* [Daftar Tugas]:
• a. Ulangi tanpa perubahan bagian teks tentang reksa dana dari "Salah satu alternatif" sampai dengan "investor untuk berinvestasi.".
• b. Jawab pertanyaan berikut berdasarkan teks tentang reksa dana.
(i) Di negara mana dan pada tahun berapa reksa dana pertama kali dikenal?
(ii) Melalui keputusan presiden apa pelaku pasar modal diizinkan menerbitkan reksa dana?
(iii) Dalam bentuk apa pemilik modal lebih tertarik menyimpan dananya?
• c. Tulis lanjutan teks tentang reksa dana, mulai setelah kalimat terakhirnya.

* [Kutipan Teks]:
============

Selasa, 04 Maret 2014

Skripsi Ekonomi Pembangunan: ANALISIS PENGARUH SUKU BUNGA SERTIFIKAT BANK INDONESIA, PRODUK DOMESTIK BRUTO, DAN NILAI TUKAR TERHADAP PERKEMBANGAN REKSA DANA

BAB I
PENDAHULUAN
1.1 Latar Belakang
Reksa Dana mulai dikenal pertama kali di Belgia pada tahun 1822, yang berbentuk Reksa Dana tertutup. Pada tahun 1860, Reksa Dana mulai menyebar ke Inggris dan Skotlandia dalam bentuk Unit Investment Trusts dan pada tahun 1920 mulai dikenal di Amerika Serikat dengan nama Mutual Fund (Victor Purba, 2000:235). Keberadaan Reksa Dana di Indonesia dapat dikatakan telah dimulai pada saat diaktifkannya kembali pasar modal di Indonesia. Pada saat itu penerbitan Reksa Dana dilakukan oleh persero (BUMN)
yang didirikan khusus untuk menunjang kegiatan pasar modal Indonesia, sekalipun pada saat itu belum ada pengaturan khusus mengenai Reksa Dana. Istilah Reksa Dana lebih dikenal pada tahun 1990 dengan diizinkannya pelaku pasar modal untuk menerbitkan Reksa Dana melalui Keppres No. 53 Tahun 1990 tentang Pasar Modal.
Pada tahun 1997 yang diawali dengan krisis ekonomi di Indonesia, identik dengan kacaunya kondisi industri perbankan. Kemacetan bank dalam menjalankan fungsi intermediasi berdampak cukup besar dalam memacetkan perekonomian secara keseluruhan. Tingkat suku bunga kredit yang sangat tinggi membuat dunia usaha sangat tercekik. Pemilik modal lebih tertarik menyimpan dananya dalam bentuk deposito. Hal ini masih berlanjut sampai sekarang tetapi dengan tingkat keparahan yang jauh lebih ringan. Permasalahan ini mengingatkan banyak pihak akan perlunya sebuah alternatif lain selain perbankan dalam fungsi intermediasi permodalan.
Salah satu alternatif lain tersebut yakni dengan menawarkan instrumen investasi baik kepada institusi bisnis maupun kreditur. Namun, berbeda halnya dengan investor perorangan, meskipun ada obligasi atau saham, mereka akan mengalami kesulitan untuk membelinya, karena modal yang mereka miliki tidak mencukupi. Di sinilah peran strategis reksa dana dalam mengumpulkan dana dari investor bermodal kecil. Adanya reksa dana bisa menjembatani kebutuhan usaha untuk memperoleh dana dengan keinginan investor untuk berinvestasi.

============

* [Cuplikan Catatan]:
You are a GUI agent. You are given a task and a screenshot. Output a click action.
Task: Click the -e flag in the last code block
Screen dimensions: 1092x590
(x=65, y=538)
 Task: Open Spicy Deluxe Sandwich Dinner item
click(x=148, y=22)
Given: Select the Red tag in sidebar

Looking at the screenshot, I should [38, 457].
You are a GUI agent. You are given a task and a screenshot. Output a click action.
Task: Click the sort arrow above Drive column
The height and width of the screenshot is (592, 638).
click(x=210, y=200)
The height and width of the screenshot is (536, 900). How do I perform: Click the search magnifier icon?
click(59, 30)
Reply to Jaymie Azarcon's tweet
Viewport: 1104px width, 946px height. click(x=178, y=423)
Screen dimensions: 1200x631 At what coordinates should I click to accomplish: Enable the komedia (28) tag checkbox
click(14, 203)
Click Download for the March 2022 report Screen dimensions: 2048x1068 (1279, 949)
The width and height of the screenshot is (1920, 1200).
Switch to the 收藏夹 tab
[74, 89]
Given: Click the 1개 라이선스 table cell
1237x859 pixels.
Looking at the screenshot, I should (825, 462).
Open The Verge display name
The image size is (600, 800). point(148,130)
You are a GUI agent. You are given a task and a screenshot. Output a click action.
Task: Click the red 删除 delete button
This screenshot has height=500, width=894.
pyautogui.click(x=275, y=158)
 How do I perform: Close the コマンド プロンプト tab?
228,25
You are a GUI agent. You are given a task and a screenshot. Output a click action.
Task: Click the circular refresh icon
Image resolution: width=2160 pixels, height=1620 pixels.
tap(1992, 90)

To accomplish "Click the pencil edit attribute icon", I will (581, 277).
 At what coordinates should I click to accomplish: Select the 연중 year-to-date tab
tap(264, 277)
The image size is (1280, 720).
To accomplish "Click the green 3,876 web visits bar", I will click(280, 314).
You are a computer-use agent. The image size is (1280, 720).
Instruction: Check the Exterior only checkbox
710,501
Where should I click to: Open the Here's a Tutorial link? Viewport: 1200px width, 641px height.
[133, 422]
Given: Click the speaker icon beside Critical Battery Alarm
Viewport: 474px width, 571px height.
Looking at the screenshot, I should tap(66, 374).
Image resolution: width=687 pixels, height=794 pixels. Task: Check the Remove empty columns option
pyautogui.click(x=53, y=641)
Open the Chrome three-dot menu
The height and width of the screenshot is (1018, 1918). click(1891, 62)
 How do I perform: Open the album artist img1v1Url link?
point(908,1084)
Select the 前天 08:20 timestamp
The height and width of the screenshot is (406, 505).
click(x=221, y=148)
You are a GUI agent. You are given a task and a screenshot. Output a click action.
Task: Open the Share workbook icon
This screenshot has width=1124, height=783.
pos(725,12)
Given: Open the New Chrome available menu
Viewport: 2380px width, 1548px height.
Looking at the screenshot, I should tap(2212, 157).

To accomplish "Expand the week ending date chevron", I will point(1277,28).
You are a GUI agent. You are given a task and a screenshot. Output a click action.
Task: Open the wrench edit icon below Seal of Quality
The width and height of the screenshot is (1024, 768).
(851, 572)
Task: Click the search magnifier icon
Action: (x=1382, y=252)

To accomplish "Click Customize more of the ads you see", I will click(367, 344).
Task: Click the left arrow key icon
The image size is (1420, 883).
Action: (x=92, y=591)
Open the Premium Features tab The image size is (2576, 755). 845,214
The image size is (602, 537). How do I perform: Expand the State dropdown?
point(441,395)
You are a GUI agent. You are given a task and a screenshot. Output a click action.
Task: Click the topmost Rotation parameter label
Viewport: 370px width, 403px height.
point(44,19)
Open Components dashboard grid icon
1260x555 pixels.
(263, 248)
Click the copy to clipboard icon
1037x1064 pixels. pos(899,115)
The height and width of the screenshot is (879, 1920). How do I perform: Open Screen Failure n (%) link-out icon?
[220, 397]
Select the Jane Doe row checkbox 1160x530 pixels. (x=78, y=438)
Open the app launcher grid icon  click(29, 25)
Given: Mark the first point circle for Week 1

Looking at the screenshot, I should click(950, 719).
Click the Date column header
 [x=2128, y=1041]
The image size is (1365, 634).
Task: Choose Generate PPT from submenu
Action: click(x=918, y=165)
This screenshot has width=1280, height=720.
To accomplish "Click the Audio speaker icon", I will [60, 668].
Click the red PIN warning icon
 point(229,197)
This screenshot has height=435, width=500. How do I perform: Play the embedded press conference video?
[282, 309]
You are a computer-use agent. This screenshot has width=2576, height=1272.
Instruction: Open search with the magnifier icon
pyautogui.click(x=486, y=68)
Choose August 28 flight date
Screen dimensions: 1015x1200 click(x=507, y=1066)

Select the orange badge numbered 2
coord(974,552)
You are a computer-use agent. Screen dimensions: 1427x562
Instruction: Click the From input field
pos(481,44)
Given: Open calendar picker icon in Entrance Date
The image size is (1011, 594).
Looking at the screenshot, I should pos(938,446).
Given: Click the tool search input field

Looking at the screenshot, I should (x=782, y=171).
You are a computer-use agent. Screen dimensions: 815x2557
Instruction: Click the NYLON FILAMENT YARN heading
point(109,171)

============

* [Jawaban]:
• a.
Salah satu alternatif lain tersebut yakni dengan menawarkan instrumen investasi baik kepada institusi bisnis maupun kreditur. Namun, berbeda halnya dengan investor perorangan, meskipun ada obligasi atau saham, mereka akan mengalami kesulitan untuk membelinya, karena modal yang mereka miliki tidak mencukupi. Di sinilah peran strategis reksa dana dalam mengumpulkan dana dari investor bermodal kecil. Adanya reksa dana bisa menjembatani kebutuhan usaha untuk memperoleh dana dengan keinginan investor untuk berinvestasi.

• b.
(i) Di Belgia, pada tahun 1822.
(ii) Keppres No. 53 Tahun 1990 tentang Pasar Modal.
(iii) Dalam bentuk deposito.

• c.
Reksa dana merupakan sebuah bentuk investasi yang dilakukan secara kolektif (bersama-sama) dan dikelola oleh sebuah Perusahaan Manajemen Investasi (PMI) atau seorang Manajer Investasi (MI). Jenis usaha reksa dana ini pertama kali diluncurkan di Indonesia pada tahun 1996 dan bertujuan untuk memobilisasi dana dari semua lapisan masyarakat dan mendorong perdagangan surat-surat berharga di pasar modal. Reksa dana muncul karena umumnya investor mengalami kesulitan untuk melakukan investasi sendiri pada surat-surat berharga yang diperdagangkan di pasar modal, antara lain memonitor kondisi pasar secara terus-menerus yang sangat menyita waktu dan perlu keahlian khusus serta pengalaman di pasar modal.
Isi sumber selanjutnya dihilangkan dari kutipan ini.